Apesar disso, ao contrário de muitas opiniões excitadas que leio por aí, não acho que se deva mandar calar a senhora e retirar-lhe a carteira profissional só porque tem ideias indemonstráveis e erradas. É que isso levar-nos-ia muito longe. Quantos médicos já consultei na vida que não perceberam nada do que eu tinha? Nada. Zero. E me indicaram terapias disparatadas? Estaria feita e já nem estaria aqui, se fizesse o que disseram. Bom, mas se ela tem pontos de vista contrários àquilo que a ciência vem apurando sobre a homossexualidade e ao que a observação empírica nos diz, o mínimo era que os defendesse, caramba. Lamentavelmente, não foi isso que fez. Ou porque teve medo que a Ana Leal a comesse (é uma hipótese) ou porque não saberia o que dizer, dada a sua orientação clínica ser ditada pela fé e pelas orientações da igreja católica e pelo preconceito, ou ainda porque o seu colega resolveu abandonar a sala e a deixou sozinha. Seja como for, optou desde o início por negar afirmações que proferira e que muitos ouviram. Duplamente mal: pelo que na prática faz e por não o saber defender.

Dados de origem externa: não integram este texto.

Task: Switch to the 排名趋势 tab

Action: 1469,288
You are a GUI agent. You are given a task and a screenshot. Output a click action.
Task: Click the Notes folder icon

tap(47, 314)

Mas, dir-me-ão os leitores em abono da jornalista, os ataques (e o programa, vá) não tinham razão de ser? Afinal Maria José fala publicamente, exerce a profissão, etc., e o que ela pensa da homossexualidade acaba por causar grande dor aos que a procuram em busca de equilíbrio. Sim, é verdade. De facto, ela exerce a profissão e mal, com muito pouco espírito científico, substituindo a consulta médica por um aconselhamento espiritual segundo os preceitos de um dado credo religioso. Mas também só é verdade se partirmos do princípio de que quem a procura é imbecil, confia cegamente nos profissionais de saúde, em todos e em qualquer um deles, sente dever de obediência a qualquer um e, enfim, neste caso da homossexualidade, vive completamente alheado deste mundo. Mundo este em que ser homossexual é comum – quantos políticos, artistas, apresentadores, jornalistas, tantas pessoas famosas e não famosas, amigos, conhecidos, têm contribuído para quebrar tabus e desdramatizar a situação?

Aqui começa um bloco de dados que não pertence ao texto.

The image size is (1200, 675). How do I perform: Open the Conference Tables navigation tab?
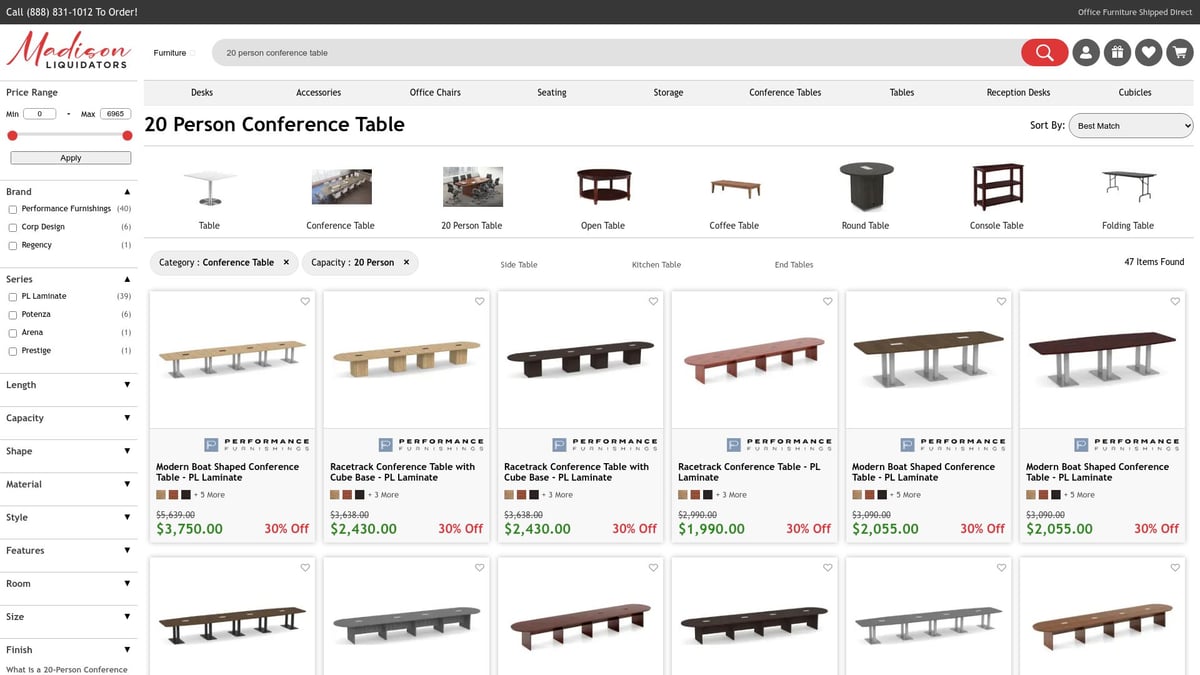click(x=784, y=91)
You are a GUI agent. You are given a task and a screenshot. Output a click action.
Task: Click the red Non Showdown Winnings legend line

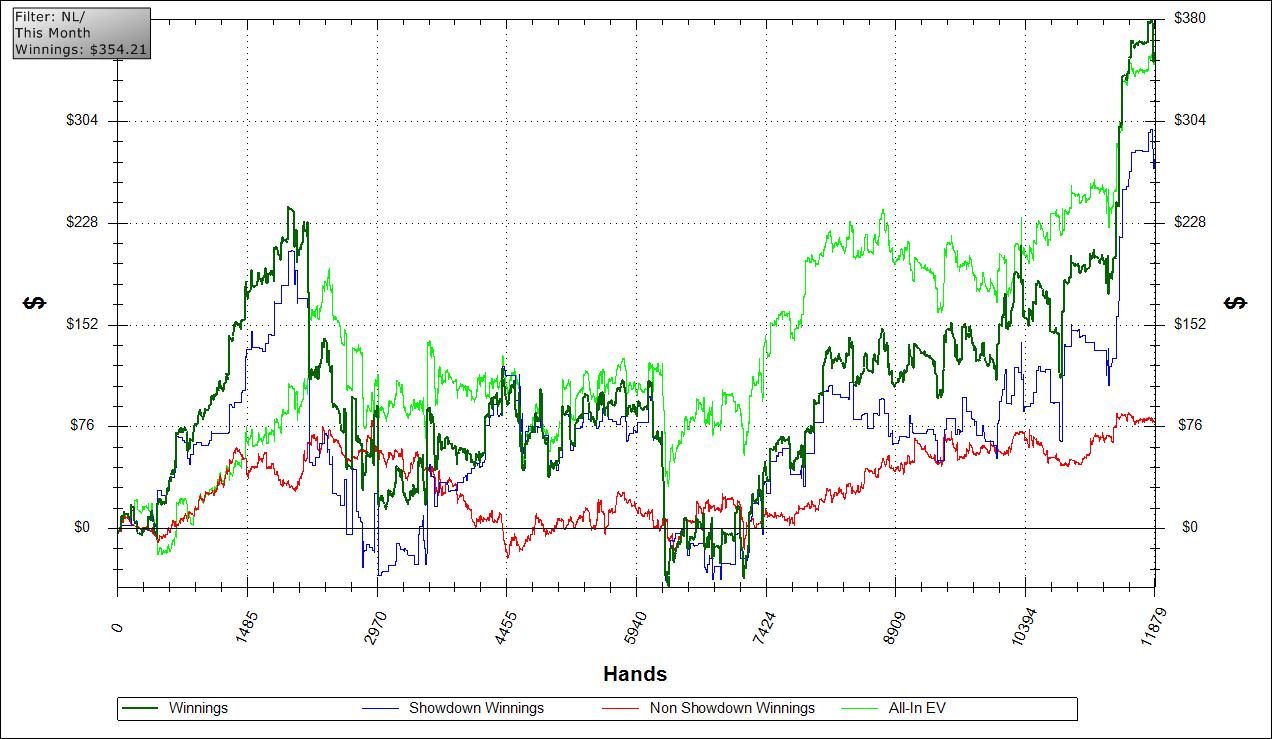[620, 709]
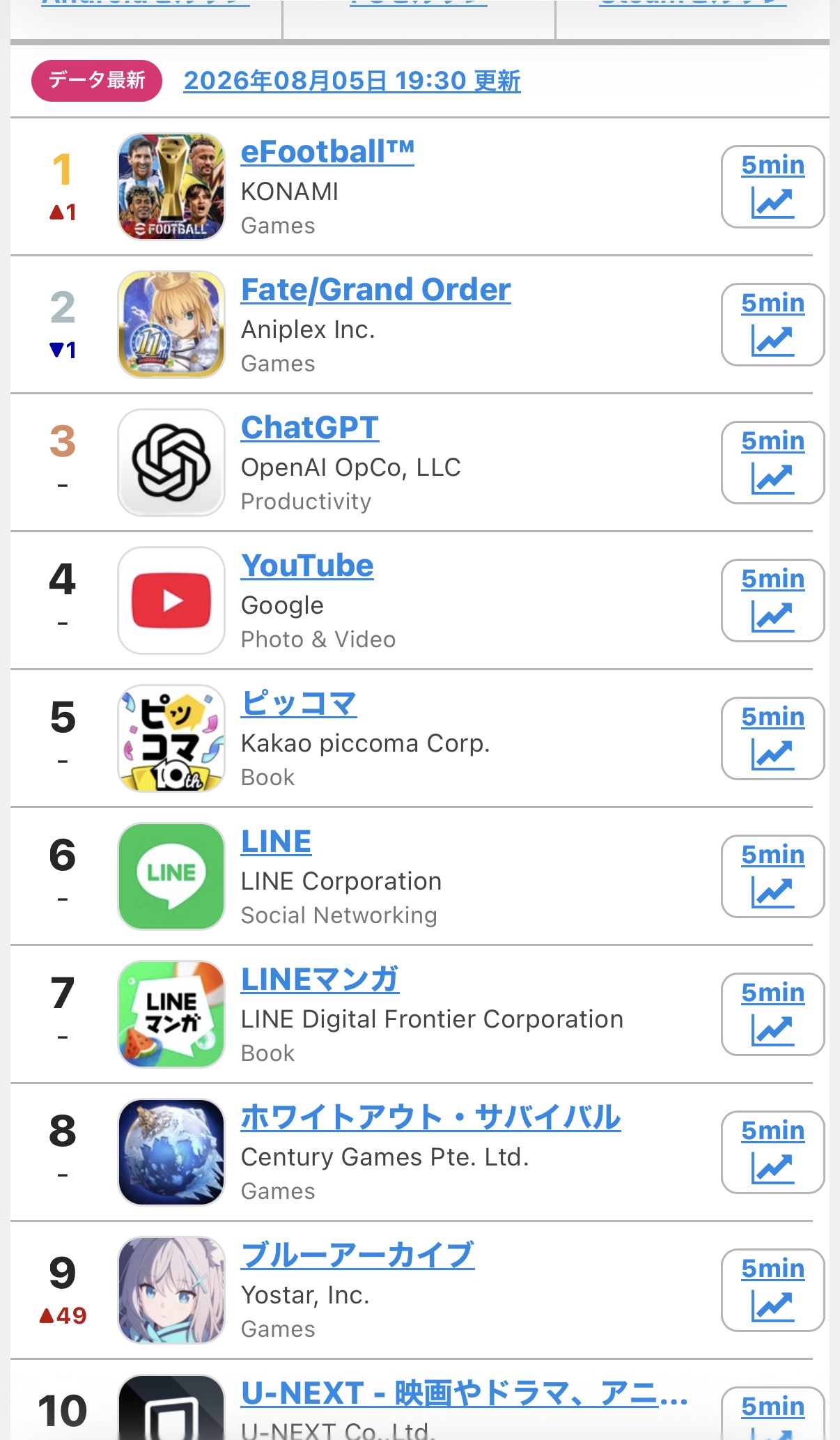Select the ChatGPT logo icon
The width and height of the screenshot is (840, 1440).
171,463
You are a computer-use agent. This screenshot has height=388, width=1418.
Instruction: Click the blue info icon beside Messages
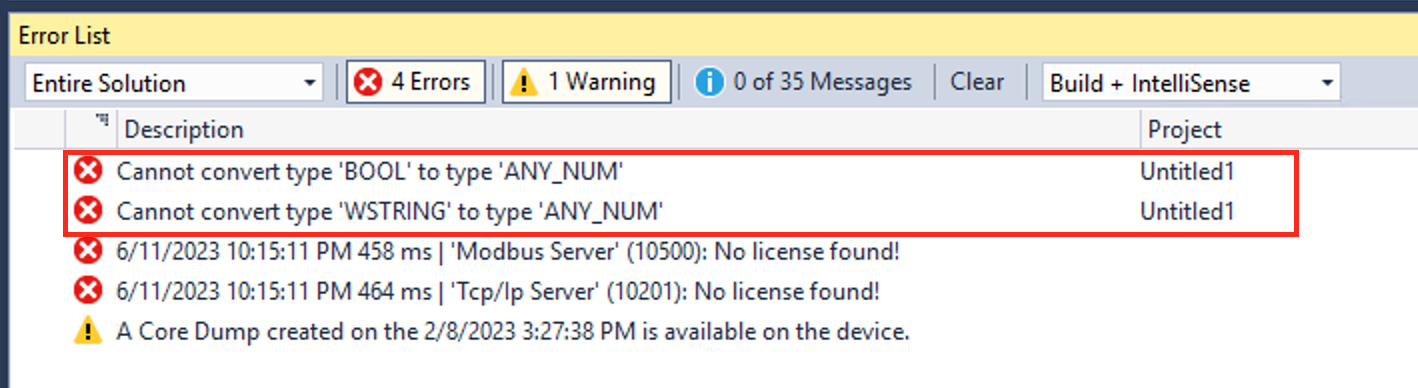pyautogui.click(x=709, y=83)
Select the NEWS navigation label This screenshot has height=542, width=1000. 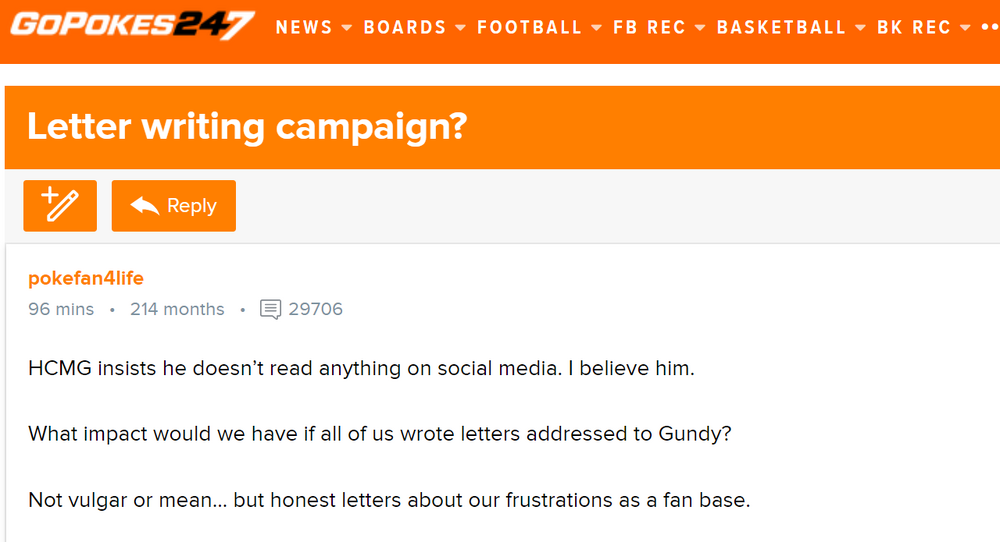click(x=304, y=28)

Está bem, não chega. Eu compreendo que muita gente precise de ajuda e que lhe servem de fraco consolo os outros casos de afirmação. Só que eu sou fortemente contra a estupidez. Se vais consultar uma psicóloga e sabes que ela é católica e pauta a sua prática clínica pelas orientações da ICAR, já deves saber ao que vais, ou ficar a saber onde foste, não? Tens centenas de outras hipóteses. Além disso, não é de excluir que existam pessoas como a psicóloga Vilaça e os seus clientes que queiram alinhar pelas suas “terapias” bizarras. A questão é esta: proíbe-se?
Quanto à seita e aos seus membros, a Ordem dos Psicólogos pode e deve ter uma conversa séria com a senhora Vilaça, mas o pior é fazer deles vítimas… de más práticas jornalísticas.